Genetic loci of Staphylococcus aureus associated with anti-neutrophil cytoplasmic autoantibody (ANCA)-associated vasculitides

Abstract

The proteinase 3 (PR3)-positive anti-neutrophil cytoplasmic autoantibody (ANCA)-associated vasculitis (AAV) granulomatosis with polyangiitis (GPA) has been associated with chronic nasal S. aureus carriage, which is a risk factor for disease relapse. The present study was aimed at comparing the genetic make-up of S. aureus isolates from PR3-ANCA-positive GPA patients with that of isolates from patients suffering from myeloperoxidase (MPO)-ANCA-positive AAV, and isolates from healthy controls. Based on a DNA microarray-based approach, we show that not only PR3-ANCA-positive GPA patients, but also MPO-ANCA-positive AAV patients mainly carried S. aureus types that are prevalent in the general population. Nonetheless, our data suggests that MPO-ANCA-associated S. aureus isolates may be distinct from healthy control- and PR3-ANCA-associated isolates.

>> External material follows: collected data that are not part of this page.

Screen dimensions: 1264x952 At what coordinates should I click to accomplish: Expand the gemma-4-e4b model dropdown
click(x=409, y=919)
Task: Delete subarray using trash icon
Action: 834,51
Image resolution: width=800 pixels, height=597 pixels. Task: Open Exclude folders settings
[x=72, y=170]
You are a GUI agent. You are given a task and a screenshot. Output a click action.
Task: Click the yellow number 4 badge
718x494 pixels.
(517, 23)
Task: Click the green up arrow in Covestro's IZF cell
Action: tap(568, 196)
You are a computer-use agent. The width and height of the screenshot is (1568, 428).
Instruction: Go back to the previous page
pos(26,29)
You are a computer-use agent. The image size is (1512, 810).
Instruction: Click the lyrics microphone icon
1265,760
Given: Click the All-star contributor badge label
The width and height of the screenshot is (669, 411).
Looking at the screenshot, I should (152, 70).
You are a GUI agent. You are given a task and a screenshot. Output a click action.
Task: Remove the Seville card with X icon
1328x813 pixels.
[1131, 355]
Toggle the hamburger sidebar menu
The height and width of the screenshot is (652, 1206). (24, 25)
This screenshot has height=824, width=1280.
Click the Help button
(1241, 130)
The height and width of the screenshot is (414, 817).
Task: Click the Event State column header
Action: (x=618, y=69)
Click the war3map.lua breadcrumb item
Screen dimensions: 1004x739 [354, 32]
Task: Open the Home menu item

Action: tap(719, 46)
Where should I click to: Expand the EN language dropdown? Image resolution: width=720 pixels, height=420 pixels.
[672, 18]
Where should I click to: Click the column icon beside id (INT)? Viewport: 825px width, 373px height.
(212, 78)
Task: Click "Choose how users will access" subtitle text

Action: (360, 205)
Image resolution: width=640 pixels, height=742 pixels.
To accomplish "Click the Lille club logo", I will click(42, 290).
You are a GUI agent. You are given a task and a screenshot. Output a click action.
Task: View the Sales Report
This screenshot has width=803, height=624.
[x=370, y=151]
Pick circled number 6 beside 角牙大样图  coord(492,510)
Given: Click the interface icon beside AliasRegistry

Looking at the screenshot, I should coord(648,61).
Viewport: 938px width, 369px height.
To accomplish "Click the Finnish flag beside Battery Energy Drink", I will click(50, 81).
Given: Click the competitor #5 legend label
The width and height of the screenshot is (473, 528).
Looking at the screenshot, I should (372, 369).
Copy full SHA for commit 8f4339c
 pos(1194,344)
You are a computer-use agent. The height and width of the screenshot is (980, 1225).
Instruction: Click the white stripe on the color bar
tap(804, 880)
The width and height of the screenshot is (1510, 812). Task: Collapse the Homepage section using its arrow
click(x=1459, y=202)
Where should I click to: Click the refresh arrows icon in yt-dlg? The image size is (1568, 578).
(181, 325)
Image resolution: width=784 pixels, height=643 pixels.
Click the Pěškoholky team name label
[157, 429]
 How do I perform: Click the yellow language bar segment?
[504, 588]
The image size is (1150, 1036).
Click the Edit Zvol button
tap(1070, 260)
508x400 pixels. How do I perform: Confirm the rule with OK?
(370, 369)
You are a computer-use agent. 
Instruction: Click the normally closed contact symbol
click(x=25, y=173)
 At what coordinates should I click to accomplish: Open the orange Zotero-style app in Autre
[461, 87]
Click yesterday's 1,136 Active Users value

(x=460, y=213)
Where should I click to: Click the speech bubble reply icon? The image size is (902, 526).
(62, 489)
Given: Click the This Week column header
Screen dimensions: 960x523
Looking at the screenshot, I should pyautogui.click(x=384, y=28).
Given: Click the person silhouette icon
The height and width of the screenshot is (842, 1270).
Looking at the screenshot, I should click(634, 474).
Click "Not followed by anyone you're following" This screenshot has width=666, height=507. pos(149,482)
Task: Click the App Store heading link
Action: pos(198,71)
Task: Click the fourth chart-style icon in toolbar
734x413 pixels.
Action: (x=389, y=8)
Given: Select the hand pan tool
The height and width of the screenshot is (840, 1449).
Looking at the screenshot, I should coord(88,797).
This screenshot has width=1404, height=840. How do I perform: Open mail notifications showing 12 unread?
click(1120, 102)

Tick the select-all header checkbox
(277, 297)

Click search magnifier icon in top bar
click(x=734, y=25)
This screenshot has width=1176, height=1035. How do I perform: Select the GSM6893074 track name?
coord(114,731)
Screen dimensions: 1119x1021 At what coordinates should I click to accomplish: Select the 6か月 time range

Furthermore, several genetic loci of S. aureus are associated with either PR3-ANCA- or MPO-ANCA-positive AAV, indicating a possible role for pore-forming toxins, such as leukocidins, in PR3-ANCA-positive GPA. Contrary to previous studies, no association between AAV and superantigens was detected. Our findings also show that a lowered humoral immune response to S. aureus is common for PR3-ANCA- and MPO-ANCA-positive AAV. Altogether, our observations imply that the presence or absence of particular virulence genes of S. aureus isolates from AAV patients contributes to disease progression and/or relapse.

Figure 1

PCA of the ClonDiag microarray data. The x-axis represents PC1 and the y-axis represents PC2, which describes 45% and 17% of all of the variation in the data, respectively. Note that the circle indicating CC7 also includes five isolates that belong to the different low-abundance CC variants. The same is true for 2 isolates in the CC5 circle. The blue and red boxes display single genes or groups of genes that were associated either positively with PC1 and negatively with PC2 (red box), or the other way round (blue box). The associations with PC1 and PC2 are strongly correlated with the different CCs, of which the abundances differ between PR3-ANCA, MPO-ANCA and HC. The localization within each CC circle however also shows a clear intra-CC-specific association of PC1 with either MPO-ANCA (left) or PR3-ANCA and HC (right).

Figure 2

Visualization of the differences in variation (Δ) within each of the six main CCs, as described by ΔPC1 (A) and ΔPC2 (B), of PR3-ANCA, MPO-ANCA and HC isolates. Dashed lines represent median values.

Figure 3

Prevalence of selected genes that were identified before or after correlation analysis of ΔPC1 in PR3-ANCA, MPO-ANCA and HC S. aureus isolates. (A) The genes cap-5, cap-8, can, sasG, Q2YUB3, lukX, isaB, mprF, set4/ssl10 and set7/ssl2, (B) superantigen-encoding genes, and (C) leukocidin, immune evasion and protease genes.

Figure 4

Hierarchical clustering analysis on the variation within each of the 6 main clonal complexes, as described by the first 6 principal components (ΔPC1 – ΔPC6). A complete linkage clustering on the weighted results of ΔPC1 – ΔPC6, which together described 83% of the variation present within the entire data set, separate nearly all of the S. aureus isolates up into three unique groups. The small group indicated by *, represents two S. aureus isolates from CC8 which differ from the rest of CC8 as they are ST72 MRSA isolates, and hence form an outlier. ΔPC3 (left) does not strongly distinguish PR3-ANCA (red), MPO-ANCA (blue) and HC isolates (green) from one another and hence is represented as the top bar being the least relevant.

Figure 5

IgG responses of PR3-ANCA and MPO-ANCA patients or HC to staphylococcal antigens. Serum IgG levels against (A) secreted superantigens and superantigen-like proteins and (B) selected surface and secreted proteins. Depicted are the median with boxes (25% and 75%) and whiskers (minimum to maximum) of all sera per group. Statistical significances were tested using the Kruskal-Wallis test (with post-hoc Dunn’s test). *p < 0.05, **p < 0.01, ***p < 0.001 versus HC and ^#p < 0.05, ^##p < 0.01, ^###p < 0.001, ^####p < 0.0001 versus HC.